Porque no se trata sólo de la constatación de que la información y la cultura son ya sectores de grandes expectativas de beneficios capitalistas, y de influencia indirecta sobre otros negocios, un cambio sustancial de mentalidad que ha calado incluso en los medios bancarios. Sino de unas intensivas necesidades de capital y de beneficios que la expansión incontrolada lleva consigo.

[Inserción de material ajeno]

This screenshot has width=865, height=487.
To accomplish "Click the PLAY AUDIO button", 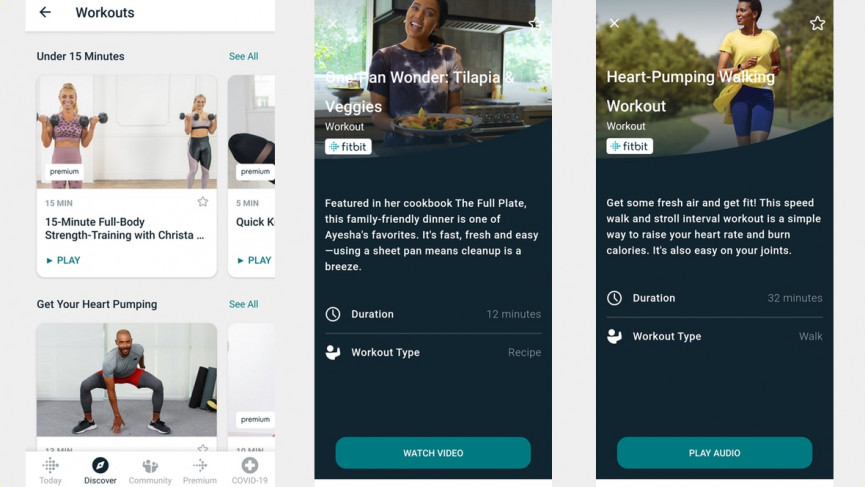I will pyautogui.click(x=714, y=453).
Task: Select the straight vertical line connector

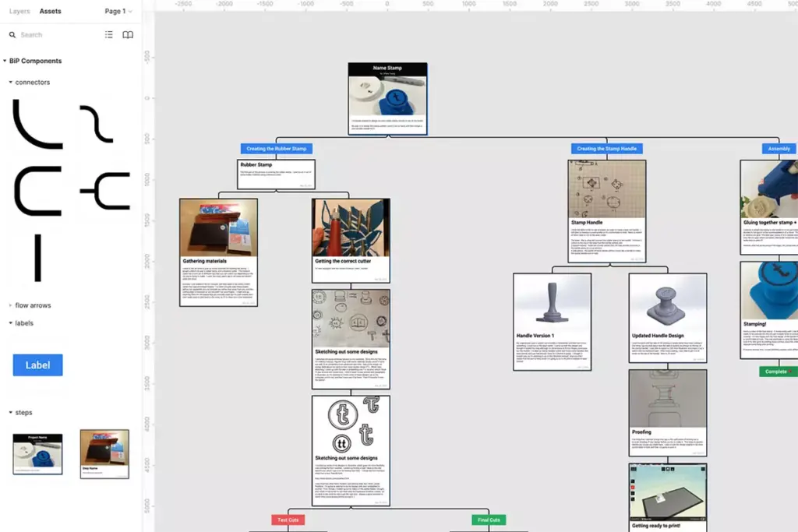Action: (37, 257)
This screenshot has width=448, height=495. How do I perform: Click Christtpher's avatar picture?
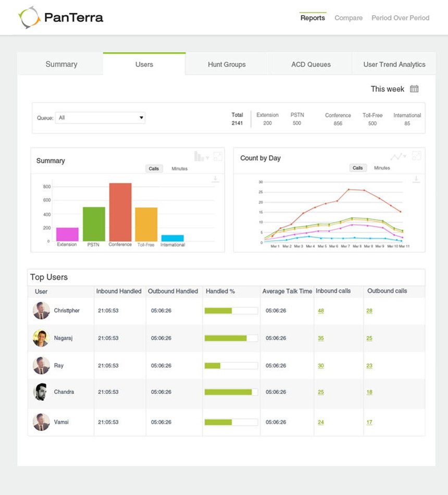41,311
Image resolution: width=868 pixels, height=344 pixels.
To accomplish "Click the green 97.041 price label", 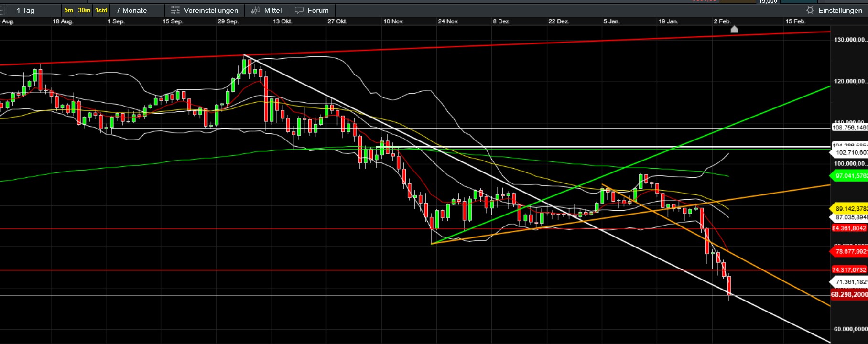I will click(x=850, y=176).
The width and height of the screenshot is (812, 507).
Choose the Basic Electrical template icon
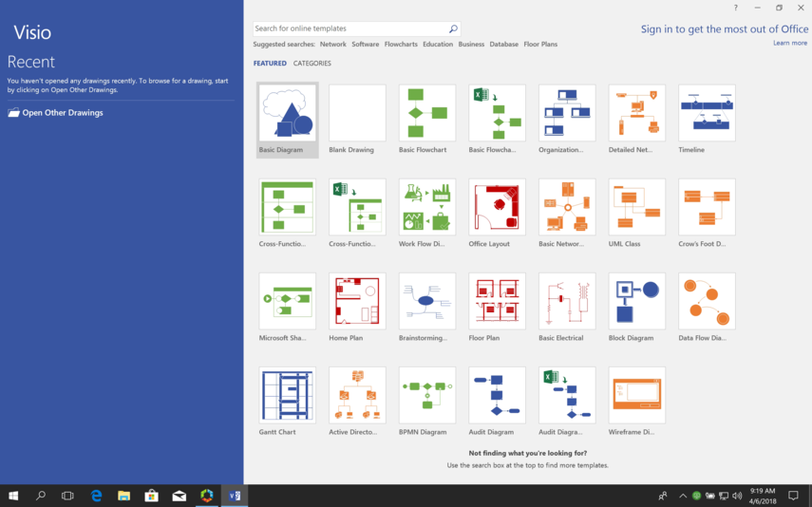(x=567, y=301)
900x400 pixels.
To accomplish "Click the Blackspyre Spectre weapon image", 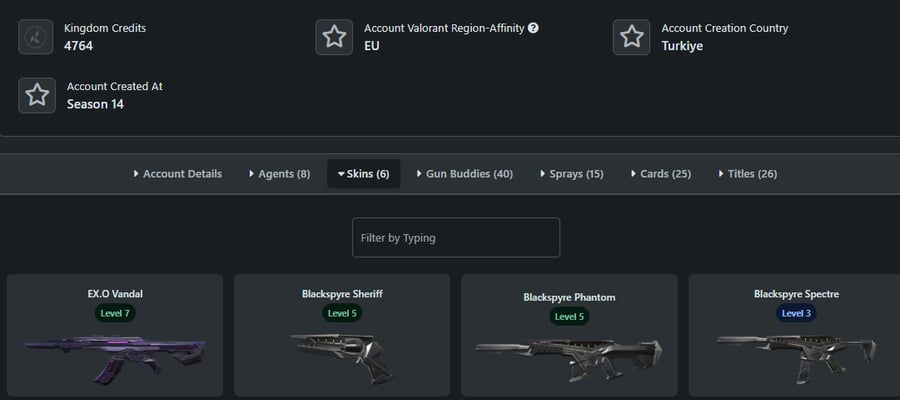I will point(796,357).

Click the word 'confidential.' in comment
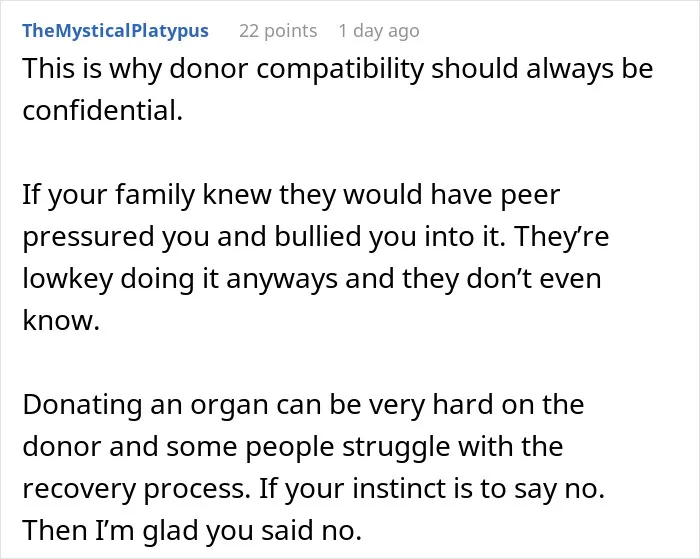click(x=103, y=110)
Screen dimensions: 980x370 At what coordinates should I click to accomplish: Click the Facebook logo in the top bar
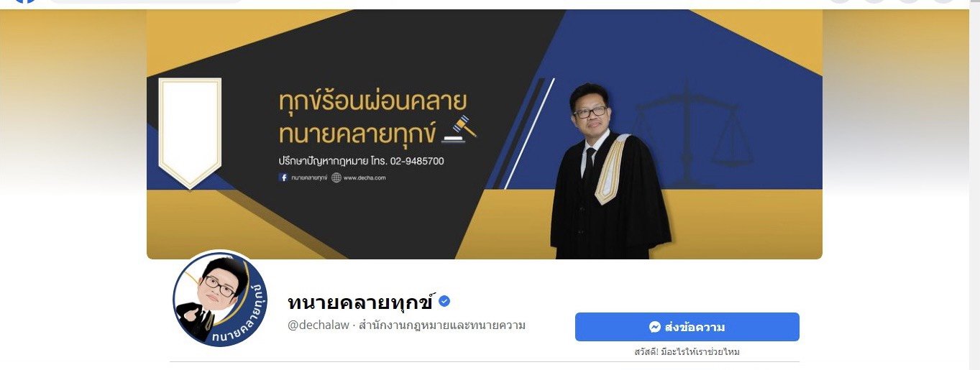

Casi todos los grupos importantes, a escala multinacional pero también muchas veces nacional, se han visto obligados a acudir al mercado de capitales, a importantes empréstitos, emisiones de obligaciones, ampliaciones continuas de capital, entrada de accionistas financieros, salidas a la bolsa en lo que podemos llamar una compulsiva tendencia a la financiarización, que se perfila como la principal consecuencia de la globalización sobre la cultura y la comunicación, la que se cierne sobre la gestión misma de los medios y, en cascada, sobre todos los escalones del proceso comunicativo desde el creador o comunicador hasta el receptor, sus hábitos y usos.
En otras palabras, las tasas de beneficio de un dígito, consideradas durante años como reveladoras de la buena salud de una empresa de medios, ahora son inútiles o ruinosas y han de ser imperiosamente trocadas en tasas de dos dígitos, a ser posible en crecimiento constante.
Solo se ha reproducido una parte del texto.